Quoted hereunder, for your information, is a resolution of this Court dated OCT 19 2005.

A.M. No. P-05-2081 ( Atty. Anthony L. Po vs. Conrado G. Lamano .)

R E S O L U T I O N

Before us is an administrative complaint dated February 12, 2004 filed by Anthony L. Po charging Conrado G. Lamano, Sheriff, Regional Trial Court (RTC), Branch 37, Manila with gross misconduct and violation of Administrative Circular No. 59 in relation to Sections 6 and 7, Rule 14 of the Rules of Court.

Complainant's allegations are as follows:

Sometime on 6 February 2002, an Amended Complaint was filed by the Philippine Bank of Communications in Civil Case No. 96-79221 pending then at the Regional Trial Court of Manila, Branch 37. The amended Complaint ADDED four (4) additional defendants in said case namely, Irene C. Uy; Ivy Frances C. Uy, Edward C. Uy and Jaime C. Uy.

The address of the additional defendants as alleged in said Amended Complaint was placed and stated by plaintiff in said pleading at No. 2 Zinia Street, Valle Verde II, Pasig City.

In October 2003, respondent herein went to the office of complainant and misrepresented himself to be a representative of plaintiffs counsel.

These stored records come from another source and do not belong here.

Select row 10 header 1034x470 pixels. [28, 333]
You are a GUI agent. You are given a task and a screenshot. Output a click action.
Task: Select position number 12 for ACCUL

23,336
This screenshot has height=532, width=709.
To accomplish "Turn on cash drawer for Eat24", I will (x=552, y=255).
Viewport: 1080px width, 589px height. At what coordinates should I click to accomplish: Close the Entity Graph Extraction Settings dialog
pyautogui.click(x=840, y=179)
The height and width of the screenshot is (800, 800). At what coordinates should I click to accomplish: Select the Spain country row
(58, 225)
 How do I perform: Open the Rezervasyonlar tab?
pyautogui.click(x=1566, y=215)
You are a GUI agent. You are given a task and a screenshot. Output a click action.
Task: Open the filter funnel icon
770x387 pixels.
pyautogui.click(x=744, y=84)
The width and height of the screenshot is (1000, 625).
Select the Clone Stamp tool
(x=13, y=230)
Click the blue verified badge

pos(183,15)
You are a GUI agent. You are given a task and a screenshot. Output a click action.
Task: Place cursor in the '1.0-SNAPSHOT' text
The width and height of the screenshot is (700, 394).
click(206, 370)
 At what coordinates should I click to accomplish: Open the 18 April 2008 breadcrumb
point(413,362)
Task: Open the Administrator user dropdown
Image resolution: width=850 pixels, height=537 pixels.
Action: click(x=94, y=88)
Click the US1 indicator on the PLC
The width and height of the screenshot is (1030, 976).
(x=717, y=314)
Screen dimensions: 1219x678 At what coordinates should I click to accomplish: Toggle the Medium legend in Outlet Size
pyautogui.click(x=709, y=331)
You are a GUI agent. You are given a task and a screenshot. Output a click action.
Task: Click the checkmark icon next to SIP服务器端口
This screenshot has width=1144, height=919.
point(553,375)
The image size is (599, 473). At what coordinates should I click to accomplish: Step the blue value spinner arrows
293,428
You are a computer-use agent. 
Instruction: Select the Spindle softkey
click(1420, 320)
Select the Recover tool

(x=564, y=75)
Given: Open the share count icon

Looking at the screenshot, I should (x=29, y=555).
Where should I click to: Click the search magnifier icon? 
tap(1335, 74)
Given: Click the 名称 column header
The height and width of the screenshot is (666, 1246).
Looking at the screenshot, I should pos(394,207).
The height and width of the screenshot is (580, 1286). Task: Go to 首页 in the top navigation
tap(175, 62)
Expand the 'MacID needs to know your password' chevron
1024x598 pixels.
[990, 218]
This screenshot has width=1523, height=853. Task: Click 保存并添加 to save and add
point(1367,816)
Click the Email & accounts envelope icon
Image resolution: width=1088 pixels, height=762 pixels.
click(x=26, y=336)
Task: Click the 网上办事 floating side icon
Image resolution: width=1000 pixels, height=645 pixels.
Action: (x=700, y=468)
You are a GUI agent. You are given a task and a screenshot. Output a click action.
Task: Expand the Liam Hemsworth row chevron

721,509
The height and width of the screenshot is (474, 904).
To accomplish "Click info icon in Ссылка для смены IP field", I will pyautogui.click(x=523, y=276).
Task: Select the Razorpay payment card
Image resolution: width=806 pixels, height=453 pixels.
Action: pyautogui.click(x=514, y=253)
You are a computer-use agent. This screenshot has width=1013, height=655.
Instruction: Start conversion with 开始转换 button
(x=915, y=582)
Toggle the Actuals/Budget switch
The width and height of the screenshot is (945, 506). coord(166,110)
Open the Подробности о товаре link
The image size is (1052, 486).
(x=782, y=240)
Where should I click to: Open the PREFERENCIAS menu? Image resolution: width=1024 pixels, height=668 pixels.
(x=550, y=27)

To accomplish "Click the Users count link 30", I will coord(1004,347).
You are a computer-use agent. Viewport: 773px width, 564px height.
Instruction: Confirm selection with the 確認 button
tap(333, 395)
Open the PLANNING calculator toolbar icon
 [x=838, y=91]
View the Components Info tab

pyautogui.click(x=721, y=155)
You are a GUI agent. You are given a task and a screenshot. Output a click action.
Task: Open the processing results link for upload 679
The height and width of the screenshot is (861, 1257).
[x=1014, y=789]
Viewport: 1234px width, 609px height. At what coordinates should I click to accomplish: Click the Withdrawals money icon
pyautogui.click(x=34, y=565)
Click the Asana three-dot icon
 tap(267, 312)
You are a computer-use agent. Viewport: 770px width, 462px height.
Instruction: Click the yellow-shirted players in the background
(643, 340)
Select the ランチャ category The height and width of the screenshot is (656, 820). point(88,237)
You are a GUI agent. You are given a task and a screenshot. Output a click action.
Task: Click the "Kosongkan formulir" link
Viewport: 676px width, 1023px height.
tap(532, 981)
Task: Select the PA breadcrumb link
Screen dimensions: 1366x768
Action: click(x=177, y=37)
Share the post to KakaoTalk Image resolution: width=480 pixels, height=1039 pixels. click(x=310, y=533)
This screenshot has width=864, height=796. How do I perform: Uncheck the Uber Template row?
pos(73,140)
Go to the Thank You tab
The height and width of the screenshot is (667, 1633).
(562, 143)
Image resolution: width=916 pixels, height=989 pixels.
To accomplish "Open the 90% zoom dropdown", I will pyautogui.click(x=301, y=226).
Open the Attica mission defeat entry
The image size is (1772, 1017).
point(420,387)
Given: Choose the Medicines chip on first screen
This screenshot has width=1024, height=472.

He managed to enter the premises of complainant's office and attempted then to serve a 'pleading' which he stated to be from the plaintiff. It happened that complainant was there at the time and he informed the respondent that what he was serving was NOT A PLEADING of the plaintiff Bank. True enough, respondent - in a gross act of misrepresenting himself to be a representative of the plaintiff Bank - was attempting to cause the service of the summons to the additional defendants in the case through the office of the COUNSEL.

Respondent Sheriff did not persist in serving the summons to the defendants through undersigned counsel upon being apprised by undersigned that summons should be served to the parties and NOT to counsel.

However, on 21 January 2004, the respondent Sheriff again went to the office of the complainant. At that time, complainant herein was out of the office. Respondent Sheriff managed to 'sweet talk' the secretary of complainant to accepting certain documents which he told her to be court documents.

The 'court documents' served and tendered by respondent to the secretary of complainant herein turned out to be ALIAS SUMMONS to additional defendants Irene C. Uy; Ivy Frances C. Uy; Edward C. Uy and Jaime C. Uy. Respondent Sheriff left with the office of undersigned counsel three (3) copies of the Summons with attached Amended Complaints in Civil Case No. 96-79221 and told complainant's secretary that Atty. Po and Atty. Rolando F. Carlota may serve the summons to the other parties.

Complainant herein arrived in his office after the respondent left. Complainant was surprised to find out that respondent Sheriff ignored all the procedures provided for by law in the service of summons to the party defendants and was further surprised that respondent tasked him and Atty. Carlota to serve the documents to additional defendants.

Undersigned immediately wrote a letter to the respondent and returned to the RTC, Branch 37, Manila the summons and the attached Amended Complaints....

Despite his willful and unlawful acts, the respondent Sheriff was unrepentant and he obviously refused to rectify his acts of having grossly violated Administrative Circular No. 59 of the Supreme Court in relation to Sections 6 and 7 of Rule 14 of the 1997 Rules on Civil Procedure. [1]

In his Comment, respondent denies that he went to the office of complainant in October 2003, introduced himself as a representative of the plaintiff, and tried to serve summons to the additional defendants. Respondent admits having gone to the office of complainant on January 21, 2004 but claims that his purpose was to furnish complainant copies of the order of the RTC dated March 21, 2002 as well as the writ of preliminary attachment and amended complaint in the subject civil case. He contends that since complainant made an entry of appearance as the defendants' new counsel only after the filing of the amended complaint, he deemed it proper to furnish complainant copies of the court processes which were previously issued in order to apprise him of the said documents. [2]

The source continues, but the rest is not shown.